Provided entries ::
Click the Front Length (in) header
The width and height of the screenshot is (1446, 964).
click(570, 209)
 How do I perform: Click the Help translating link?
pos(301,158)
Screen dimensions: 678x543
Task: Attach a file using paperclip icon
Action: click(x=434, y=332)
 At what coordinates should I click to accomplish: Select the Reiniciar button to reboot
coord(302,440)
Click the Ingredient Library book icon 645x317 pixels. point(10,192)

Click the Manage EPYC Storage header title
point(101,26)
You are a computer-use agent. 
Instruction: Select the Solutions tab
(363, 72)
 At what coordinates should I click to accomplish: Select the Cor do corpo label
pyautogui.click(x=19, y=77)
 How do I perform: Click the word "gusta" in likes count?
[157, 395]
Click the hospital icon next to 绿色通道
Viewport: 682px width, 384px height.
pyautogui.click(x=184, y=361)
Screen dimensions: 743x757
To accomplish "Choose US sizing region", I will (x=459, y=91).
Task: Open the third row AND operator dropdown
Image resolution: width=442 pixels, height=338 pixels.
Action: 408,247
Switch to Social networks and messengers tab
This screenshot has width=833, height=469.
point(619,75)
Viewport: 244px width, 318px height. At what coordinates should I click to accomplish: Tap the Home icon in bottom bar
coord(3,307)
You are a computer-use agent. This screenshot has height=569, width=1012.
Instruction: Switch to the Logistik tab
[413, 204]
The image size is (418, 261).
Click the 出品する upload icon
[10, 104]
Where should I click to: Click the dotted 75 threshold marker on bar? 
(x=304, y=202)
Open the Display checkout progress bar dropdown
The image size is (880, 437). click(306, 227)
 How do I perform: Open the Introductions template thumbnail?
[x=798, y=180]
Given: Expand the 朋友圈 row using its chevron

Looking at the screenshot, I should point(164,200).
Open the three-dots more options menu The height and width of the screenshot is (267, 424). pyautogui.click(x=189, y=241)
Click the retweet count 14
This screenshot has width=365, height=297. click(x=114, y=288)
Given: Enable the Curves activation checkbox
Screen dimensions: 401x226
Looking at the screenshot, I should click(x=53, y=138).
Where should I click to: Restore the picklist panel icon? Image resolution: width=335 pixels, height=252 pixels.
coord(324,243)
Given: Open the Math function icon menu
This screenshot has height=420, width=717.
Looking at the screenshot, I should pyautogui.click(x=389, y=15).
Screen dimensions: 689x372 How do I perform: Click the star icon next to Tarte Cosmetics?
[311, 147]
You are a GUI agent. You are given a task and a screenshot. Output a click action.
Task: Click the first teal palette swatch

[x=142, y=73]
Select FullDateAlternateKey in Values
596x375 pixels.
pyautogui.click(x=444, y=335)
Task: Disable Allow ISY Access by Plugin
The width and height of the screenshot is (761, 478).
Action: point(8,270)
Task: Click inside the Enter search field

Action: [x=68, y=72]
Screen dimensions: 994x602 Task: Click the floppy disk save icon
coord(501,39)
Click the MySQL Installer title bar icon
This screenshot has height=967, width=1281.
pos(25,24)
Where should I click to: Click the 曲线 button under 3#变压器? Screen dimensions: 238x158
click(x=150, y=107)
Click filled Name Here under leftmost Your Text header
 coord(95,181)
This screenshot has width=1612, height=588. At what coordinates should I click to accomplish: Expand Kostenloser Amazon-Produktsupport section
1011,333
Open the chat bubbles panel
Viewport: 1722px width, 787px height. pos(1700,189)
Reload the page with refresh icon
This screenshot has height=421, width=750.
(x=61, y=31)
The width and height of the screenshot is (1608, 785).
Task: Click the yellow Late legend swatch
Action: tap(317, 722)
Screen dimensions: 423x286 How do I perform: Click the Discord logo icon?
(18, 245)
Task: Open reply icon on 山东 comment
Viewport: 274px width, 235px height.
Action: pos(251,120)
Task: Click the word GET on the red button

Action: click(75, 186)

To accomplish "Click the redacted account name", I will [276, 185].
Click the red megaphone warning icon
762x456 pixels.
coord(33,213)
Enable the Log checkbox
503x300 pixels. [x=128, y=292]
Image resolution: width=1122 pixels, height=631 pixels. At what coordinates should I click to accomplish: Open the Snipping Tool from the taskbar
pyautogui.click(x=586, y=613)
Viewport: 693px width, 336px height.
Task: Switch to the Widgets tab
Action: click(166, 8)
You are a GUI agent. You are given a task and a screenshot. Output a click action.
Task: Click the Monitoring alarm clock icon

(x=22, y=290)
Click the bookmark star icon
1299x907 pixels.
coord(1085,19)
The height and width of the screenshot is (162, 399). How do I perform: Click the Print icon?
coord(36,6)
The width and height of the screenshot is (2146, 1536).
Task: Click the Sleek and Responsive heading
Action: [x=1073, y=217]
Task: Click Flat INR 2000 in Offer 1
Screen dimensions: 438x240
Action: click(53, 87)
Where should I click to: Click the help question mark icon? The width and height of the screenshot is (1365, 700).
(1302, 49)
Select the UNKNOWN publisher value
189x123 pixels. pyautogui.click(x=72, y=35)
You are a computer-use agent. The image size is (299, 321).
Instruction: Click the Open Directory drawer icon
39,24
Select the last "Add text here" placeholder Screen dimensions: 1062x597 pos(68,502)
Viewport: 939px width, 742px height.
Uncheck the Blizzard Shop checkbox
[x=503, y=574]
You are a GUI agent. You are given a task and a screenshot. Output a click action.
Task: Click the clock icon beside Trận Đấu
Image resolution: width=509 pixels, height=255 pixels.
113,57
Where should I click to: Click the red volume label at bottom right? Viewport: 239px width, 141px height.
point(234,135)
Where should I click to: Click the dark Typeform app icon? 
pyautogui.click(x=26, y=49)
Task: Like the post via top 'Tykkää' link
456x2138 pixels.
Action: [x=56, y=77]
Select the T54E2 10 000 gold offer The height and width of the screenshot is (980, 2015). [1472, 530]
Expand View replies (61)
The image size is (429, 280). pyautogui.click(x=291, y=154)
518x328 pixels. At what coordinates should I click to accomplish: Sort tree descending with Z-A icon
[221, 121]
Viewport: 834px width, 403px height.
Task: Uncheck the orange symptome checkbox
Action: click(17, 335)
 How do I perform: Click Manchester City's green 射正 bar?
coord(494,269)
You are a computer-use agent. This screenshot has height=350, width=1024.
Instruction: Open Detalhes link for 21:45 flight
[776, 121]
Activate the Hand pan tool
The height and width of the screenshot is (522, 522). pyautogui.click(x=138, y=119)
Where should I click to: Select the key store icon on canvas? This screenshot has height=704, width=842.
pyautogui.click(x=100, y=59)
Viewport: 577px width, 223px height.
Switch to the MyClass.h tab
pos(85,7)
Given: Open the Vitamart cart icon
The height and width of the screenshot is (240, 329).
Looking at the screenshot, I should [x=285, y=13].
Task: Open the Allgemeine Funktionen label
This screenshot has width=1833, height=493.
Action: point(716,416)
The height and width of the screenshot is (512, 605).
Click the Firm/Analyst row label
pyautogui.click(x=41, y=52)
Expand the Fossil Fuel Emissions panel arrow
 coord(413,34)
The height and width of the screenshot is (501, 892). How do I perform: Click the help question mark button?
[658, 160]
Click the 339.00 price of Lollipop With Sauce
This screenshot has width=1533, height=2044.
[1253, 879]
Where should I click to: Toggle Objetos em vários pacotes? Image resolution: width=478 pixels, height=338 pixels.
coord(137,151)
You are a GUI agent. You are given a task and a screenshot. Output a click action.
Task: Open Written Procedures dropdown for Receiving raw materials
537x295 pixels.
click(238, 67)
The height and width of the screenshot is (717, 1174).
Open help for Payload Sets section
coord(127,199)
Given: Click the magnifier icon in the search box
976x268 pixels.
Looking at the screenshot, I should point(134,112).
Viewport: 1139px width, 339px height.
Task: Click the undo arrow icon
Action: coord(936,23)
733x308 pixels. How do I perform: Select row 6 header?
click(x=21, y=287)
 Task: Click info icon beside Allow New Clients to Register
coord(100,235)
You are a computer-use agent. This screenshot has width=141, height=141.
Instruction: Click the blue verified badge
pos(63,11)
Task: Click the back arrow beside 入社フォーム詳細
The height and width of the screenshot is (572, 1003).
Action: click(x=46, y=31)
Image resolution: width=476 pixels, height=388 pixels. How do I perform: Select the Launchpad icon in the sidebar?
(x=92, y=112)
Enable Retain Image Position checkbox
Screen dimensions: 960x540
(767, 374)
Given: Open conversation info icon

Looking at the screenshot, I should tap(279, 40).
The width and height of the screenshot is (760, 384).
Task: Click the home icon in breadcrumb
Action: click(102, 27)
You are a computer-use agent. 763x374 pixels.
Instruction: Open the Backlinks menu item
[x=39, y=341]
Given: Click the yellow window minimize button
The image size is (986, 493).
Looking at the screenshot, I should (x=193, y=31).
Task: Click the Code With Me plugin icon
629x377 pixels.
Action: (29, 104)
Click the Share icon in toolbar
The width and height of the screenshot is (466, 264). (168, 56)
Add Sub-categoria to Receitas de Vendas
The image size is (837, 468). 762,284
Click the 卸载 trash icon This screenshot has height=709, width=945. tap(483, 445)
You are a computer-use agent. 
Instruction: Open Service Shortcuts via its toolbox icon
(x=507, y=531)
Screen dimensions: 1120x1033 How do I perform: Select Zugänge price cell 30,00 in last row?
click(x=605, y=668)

Work instructions :: The required answer is the run of lines above, starting at the line with "Instruction: Switch to the Logistik tab" and ending at the line with "Open the three-dots", reproduced exactly with both ends.

Task answer ::
Instruction: Switch to the Logistik tab
[413, 204]
The image size is (418, 261).
Click the 出品する upload icon
[10, 104]
Where should I click to: Click the dotted 75 threshold marker on bar? 
(x=304, y=202)
Open the Display checkout progress bar dropdown
The image size is (880, 437). click(306, 227)
 How do I perform: Open the Introductions template thumbnail?
[x=798, y=180]
Given: Expand the 朋友圈 row using its chevron

Looking at the screenshot, I should point(164,200).
Open the three-dots more options menu The height and width of the screenshot is (267, 424). pyautogui.click(x=189, y=241)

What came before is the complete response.